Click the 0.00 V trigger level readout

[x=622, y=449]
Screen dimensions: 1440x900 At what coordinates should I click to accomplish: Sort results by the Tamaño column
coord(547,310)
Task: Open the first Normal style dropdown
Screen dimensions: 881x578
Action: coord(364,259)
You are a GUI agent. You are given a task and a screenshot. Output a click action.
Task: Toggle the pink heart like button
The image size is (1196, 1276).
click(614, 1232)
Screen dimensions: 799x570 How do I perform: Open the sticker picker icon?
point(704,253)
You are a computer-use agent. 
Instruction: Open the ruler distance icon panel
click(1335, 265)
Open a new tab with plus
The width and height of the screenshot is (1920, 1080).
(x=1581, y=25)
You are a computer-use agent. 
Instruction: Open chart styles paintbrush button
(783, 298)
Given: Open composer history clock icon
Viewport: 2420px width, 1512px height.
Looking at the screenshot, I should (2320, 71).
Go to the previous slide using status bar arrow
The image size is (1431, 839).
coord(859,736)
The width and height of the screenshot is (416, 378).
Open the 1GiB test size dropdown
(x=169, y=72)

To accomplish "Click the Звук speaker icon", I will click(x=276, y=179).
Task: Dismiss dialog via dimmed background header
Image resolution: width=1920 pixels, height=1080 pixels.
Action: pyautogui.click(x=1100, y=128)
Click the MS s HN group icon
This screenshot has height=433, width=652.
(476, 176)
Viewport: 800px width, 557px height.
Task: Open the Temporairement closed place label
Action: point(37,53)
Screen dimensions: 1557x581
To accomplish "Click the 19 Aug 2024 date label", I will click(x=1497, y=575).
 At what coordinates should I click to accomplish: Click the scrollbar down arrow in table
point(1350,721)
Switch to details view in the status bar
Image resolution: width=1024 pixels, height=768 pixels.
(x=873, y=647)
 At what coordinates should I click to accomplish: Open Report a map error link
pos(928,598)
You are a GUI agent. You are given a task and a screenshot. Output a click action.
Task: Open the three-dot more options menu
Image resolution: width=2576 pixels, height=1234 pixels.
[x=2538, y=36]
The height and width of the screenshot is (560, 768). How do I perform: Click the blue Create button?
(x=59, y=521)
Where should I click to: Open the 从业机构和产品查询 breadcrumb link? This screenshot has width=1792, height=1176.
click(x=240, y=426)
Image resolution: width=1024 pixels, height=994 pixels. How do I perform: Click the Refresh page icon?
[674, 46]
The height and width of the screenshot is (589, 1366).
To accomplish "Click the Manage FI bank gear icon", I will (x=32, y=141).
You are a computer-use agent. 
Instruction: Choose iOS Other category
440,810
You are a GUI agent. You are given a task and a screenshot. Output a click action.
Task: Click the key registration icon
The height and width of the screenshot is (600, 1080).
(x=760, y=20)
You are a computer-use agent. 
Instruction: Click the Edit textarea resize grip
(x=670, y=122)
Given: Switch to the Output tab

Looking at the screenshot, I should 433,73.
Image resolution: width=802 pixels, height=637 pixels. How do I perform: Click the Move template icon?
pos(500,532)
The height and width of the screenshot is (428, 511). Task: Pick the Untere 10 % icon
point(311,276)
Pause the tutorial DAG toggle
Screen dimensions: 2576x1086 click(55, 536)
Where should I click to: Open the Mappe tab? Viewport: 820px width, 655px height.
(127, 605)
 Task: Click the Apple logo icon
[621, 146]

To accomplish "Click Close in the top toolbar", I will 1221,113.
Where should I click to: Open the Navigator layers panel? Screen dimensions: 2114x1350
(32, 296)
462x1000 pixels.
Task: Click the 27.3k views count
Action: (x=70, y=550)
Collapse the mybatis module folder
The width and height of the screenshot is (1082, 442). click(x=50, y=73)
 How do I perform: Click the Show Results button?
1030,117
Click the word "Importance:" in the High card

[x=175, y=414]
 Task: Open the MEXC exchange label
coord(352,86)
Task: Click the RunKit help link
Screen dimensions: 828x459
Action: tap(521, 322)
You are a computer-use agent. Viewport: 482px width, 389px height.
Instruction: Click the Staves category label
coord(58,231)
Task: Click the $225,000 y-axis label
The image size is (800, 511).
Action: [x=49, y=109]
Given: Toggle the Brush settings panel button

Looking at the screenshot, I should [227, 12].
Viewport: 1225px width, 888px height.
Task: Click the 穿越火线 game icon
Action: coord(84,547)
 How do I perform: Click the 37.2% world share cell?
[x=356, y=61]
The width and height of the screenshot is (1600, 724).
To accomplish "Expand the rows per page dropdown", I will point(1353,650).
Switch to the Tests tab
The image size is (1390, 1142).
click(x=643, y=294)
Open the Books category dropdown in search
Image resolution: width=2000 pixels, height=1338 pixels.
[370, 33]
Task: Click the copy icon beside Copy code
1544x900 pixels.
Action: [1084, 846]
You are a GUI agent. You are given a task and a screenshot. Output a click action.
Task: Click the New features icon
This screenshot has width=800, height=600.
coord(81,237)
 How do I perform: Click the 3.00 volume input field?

Aim - Copy out the items word for word, starting at the line containing "The width and height of the screenshot is (416, 378)." and ending at the line containing "will click(x=1497, y=575).".

Exercise solution -
The width and height of the screenshot is (416, 378).
Open the 1GiB test size dropdown
(x=169, y=72)

To accomplish "Click the Звук speaker icon", I will click(x=276, y=179).
Task: Dismiss dialog via dimmed background header
Image resolution: width=1920 pixels, height=1080 pixels.
Action: pyautogui.click(x=1100, y=128)
Click the MS s HN group icon
This screenshot has height=433, width=652.
(476, 176)
Viewport: 800px width, 557px height.
Task: Open the Temporairement closed place label
Action: point(37,53)
Screen dimensions: 1557x581
To accomplish "Click the 19 Aug 2024 date label", I will click(x=1497, y=575).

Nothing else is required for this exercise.